VLB éditeur, 27 septembre
 

Une nuit de tempête

Yves Beauchemin

Véritable monument de la littérature québécoise, Yves Beauchemin est, avec sa Juliette Pomerleau, l’un des cinq Québécois à avoir accédé à la prestigieuse liste des nommés au prix Goncourt. À 82 ans, il dévoilera sous peu son douzième roman, Une nuit de tempête. Par une soirée hivernale comme il n’en existe qu’au Québec, un urgentiste vient en aide à un jeune homme blessé. Le médecin, ahuri, croit reconnaître en ce patient les traits de son frère depuis longtemps décédé. S’ensuit une aventure rocambolesque témoignant de l’insatiable énergie créative de son auteur.

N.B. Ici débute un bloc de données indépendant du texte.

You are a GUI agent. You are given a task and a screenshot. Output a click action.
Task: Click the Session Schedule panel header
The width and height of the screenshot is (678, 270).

Québec Amérique, 26 septembre
 

Kanatuut

Natasha Kanapé Fontaine

Natasha Kanapé Fontaine s’est inspirée de la façon de raconter et de penser le monde de ses ancêtres pour composer les nouvelles de Kanatuut, un recueil à l’orée du mythe et du conte. Fusionnant certains éléments de récits fondateurs innus à des apparitions tirées de ses propres rêves, elle bouscule les frontières de l’imaginaire et relate la réappropriation de soi, du territoire et d’une culture à travers sa réinvention et sa renaissance.

Stanké, 1er novembre
 

 

Mont Mirador

Myriam Beaudoin

Que restera-t-il de nous lorsque la planète aura atteint la limite de ses ressources ? L’espoir, selon Myriam Beaudoin. Dans Mont Mirador, roman dystopique et allégorique, l’autrice installe sa réflexion dans un village balayé par un tsunami de boue. Une femme et un enfant handicapé trouvent refuge dans une colline qui abrite un survivaliste méfiant et misanthrope. Rêvant de réparer les torts, l’étrange trinité s’invente la renaissance d’un monde laissé au bord du gouffre.